The scope of work is significant, as all the utilities are replaced on an area of over six hundred square meters, new windows are installed, the flooring and ceiling are replaced, and the walls and lighting are updated, along with the installation of video surveillance.
“It is important for us not only to introduce new areas, but also to make them attractive and convenient, so we coordinate our work with the students”, said Oleg Aleksandrovich Kravchenko, Rector of Tula State University. Together with the students of the Advanced Engineering School, its director, Olga Anatolyevna Fomicheva, and Vice-Rector for General Affairs and Digitalization, Vladimir Ivanovich Grigoryev, he inspected the progress of the renovation works.
Classrooms will be equipped with a testing ground for robotic systems and swarm interaction of autonomous control systems. There will be a special space for students to work in, classrooms, laboratories, and a waiting area equipped with sofas, a library, a tennis table, and vending machines. The walls will be decorated with information about the leading enterprises in the Tula region.
For the first time, buildings 1 and 13 will be connected by a functional passage through the courtyard. Students have proposed options for landscaping with benches and outdoor exercise equipment.
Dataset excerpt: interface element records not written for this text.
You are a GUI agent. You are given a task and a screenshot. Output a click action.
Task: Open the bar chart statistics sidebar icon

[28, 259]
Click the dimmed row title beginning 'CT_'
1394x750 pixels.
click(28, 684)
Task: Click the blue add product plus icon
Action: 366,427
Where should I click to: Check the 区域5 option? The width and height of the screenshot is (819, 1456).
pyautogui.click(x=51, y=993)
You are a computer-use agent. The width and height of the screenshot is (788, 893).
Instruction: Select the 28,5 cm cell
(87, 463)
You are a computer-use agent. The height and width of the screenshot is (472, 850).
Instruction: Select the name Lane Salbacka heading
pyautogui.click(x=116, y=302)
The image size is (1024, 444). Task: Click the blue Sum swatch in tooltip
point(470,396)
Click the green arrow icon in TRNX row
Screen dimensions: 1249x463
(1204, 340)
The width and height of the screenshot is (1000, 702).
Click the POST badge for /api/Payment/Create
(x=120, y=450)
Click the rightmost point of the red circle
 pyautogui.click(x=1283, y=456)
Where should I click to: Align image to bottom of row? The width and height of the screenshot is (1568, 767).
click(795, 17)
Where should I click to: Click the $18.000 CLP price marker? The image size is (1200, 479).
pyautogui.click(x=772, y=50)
In the near future, the “Workshop” production site will be opened in building 13.
- Students from the Department of Electro- and Nanotechnology and the Scientific and Educational Center for Nanotechnology also study in building 13, - said O.A. Kravchenko. – It will be convenient and quick for them to move to building 1, and vice versa, if someone is studying in building 13. This is the first time such a large-scale improvement project has been carried out here. As a matter of fact we are introducing new areas, expanding, and making our university more attractive.